Sabre-toothed tigers and other fabulous beasts — elephant, elk, cave bear, woolly rhinoceros, bison — roamed the Woodston wilderness.’
This is not a sentence you expect to read in the history of an English farm but John Lewis-Stempel’s remarkable book is full of surprises. In his first chapter he travels back 300 million years ago, when Woodston, farmland now situated on the Herefordshire/Worcestershire/Shropshire border, was ‘a fetid, insect-infested everglade straddling the Equator’.
His dive into deep time might seem unnecessary, even a little affected, but he has a point to make. The giant ferns growing so long ago fossilised as carboniferous rocks, the coal that was one day to be mined only ten minutes’ walk from Woodston and was still lighting local fires in the 1940s. Connections can be drawn across the aeons.
John Lewis-Stempel’s book on the history of an English farm is full of surprises. The book is wealth of historical knowledge with tales from the author’s own family. Pictured: A farmer eating his lunch in the 1950s
By his second chapter, Lewis-Stempel has fast forwarded to the peoples of the Neolithic period, who arrived in about 3000 BC. These prehistoric folk — who ‘began the farming of England’ — used ploughs made from the antlers of deer. Lewis-Stempel tries out antler ploughs himself. It proves back-breaking.

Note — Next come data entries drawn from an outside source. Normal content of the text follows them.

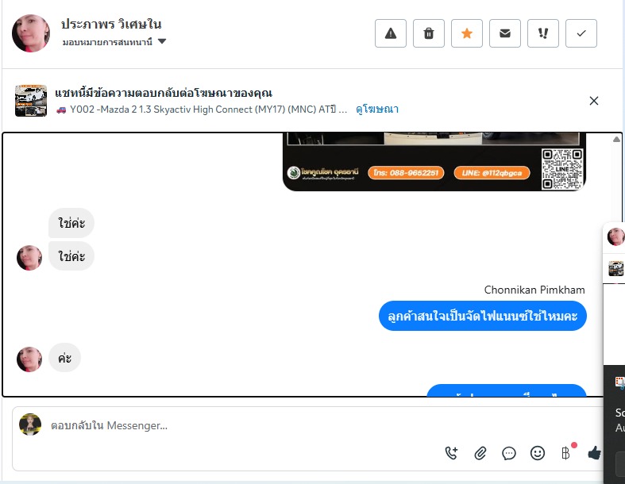625x484 pixels.
Task: Start a call with the phone plus icon
Action: point(451,453)
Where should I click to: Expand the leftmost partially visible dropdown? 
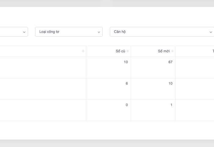(24, 32)
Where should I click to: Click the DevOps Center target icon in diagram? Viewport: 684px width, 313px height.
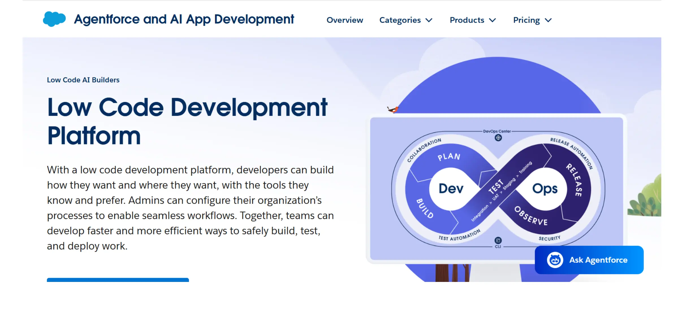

(He is nothing if not a hands-on historian. Later, he samples a medieval peasant diet, breakfasting on bread dipped in sheep’s milk, tucking into a ‘pottage’ of meat for dinner, and drinking large quantities of ale.)
The Romans, when they came to Woodston, introduced the apple and cider became the local brew. In the 19th-century, a Worcestershire labourer’s wages included two quarts (2.25 litres) of cider a day. The habit has continued over the centuries: ‘I have worked on and lived on six Herefordshire/Worcestershire farms,’ Lewis-Stempel notes, ‘and every single one of them has had, deep in the black base of their hedges, discarded cider bottles.’
With the Anglo-Saxons, Woodston enters history more firmly. The name means ‘farmstead at the wood’. One of its fields is still called ‘Ox Leasow’ which is Saxon for ‘grass keep’.
A few hundred years later and the owners of the farm are first named. In 1135, John Paschal of ‘Wodesintun’ grants land to a priory in Worcester, in an act of ‘pious charity’.
A century later another owner, Alured of Penhull, is obliged to surrender some of his property to the priory because he’s fallen into debt and is languishing in prison ‘in danger of forfeiting his life’.
He must have recovered because his descendants, the Penells, farmed there for the next 400 years. By Tudor times they had become gentry and only lost their lands when they backed the wrong side in the English Civil War.
This continuity is apparent throughout English rural life. Parish boundaries date back before the Norman Conquest. As Lewis-Stempel points out, ‘In 99 cases out of 100, the English village today stands where it stood when the Saxons lost the Battle of Hastings in 1066.’
Change, when it does come, tends to be slow but inexorable. The ox disappears as a beast of burden, to be replaced by the horse, which is itself eventually replaced by machinery. In 1914, there were 25 million horses in the UK; by 1940, five million were left and only 600,000 of those were on farms.
For centuries, sheep ‘were the making of Woodston’s wealth’. By the Victorian era, its owners had diversified and it had become one of the main hop farms in the country. Each year hundreds of escapees from the industrial towns of the Black Country arrived for a few weeks to do the picking.
WOODSTON: THE BIOGRAPHY OF AN ENGLISH FARM by John Lewis-Stempel (Doubleday £20, 352pp)
This was still the case when Lewis-Stempel’s grandfather arrived at Woodston to work for a farmer named Pudge.
The author’s mother had stories, some hair-raising, to tell him of the hop-picking when she was a girl in the 1940s. Gipsies, who still arrived in horse-drawn, painted caravans, danced around fires after the day’s work. A vendetta was settled by a knife-fight; she used to sit with a gipsy boy to eat baked hedgehog.
The work was long and hard, with two shifts: one from 6am to mid-afternoon, the other from then until one in the morning. This way of life lasted for generations but has now disappeared.
One of the many incidental pleasures of reading John Lewis-Stempel’s books is his eye for offbeat facts. Who knew that before the widespread use of cats, weasels were kept as mousers?
Or that bounties were paid on hedgehog heads between 1650 and 1750 because the creatures were erroneously believed to suck milk from the teats of recumbent cows?
However his greatest gift remains his prose, with all its vividness and energy. His aim in Woodston was to ‘fashion a memorial in print’ to his grandparents and ‘all the yeomen farmers of England, past, present and future’.
The English countryside is ‘a work of human art, done by the many and the nameless’ and he wanted to celebrate it. He has succeeded admirably.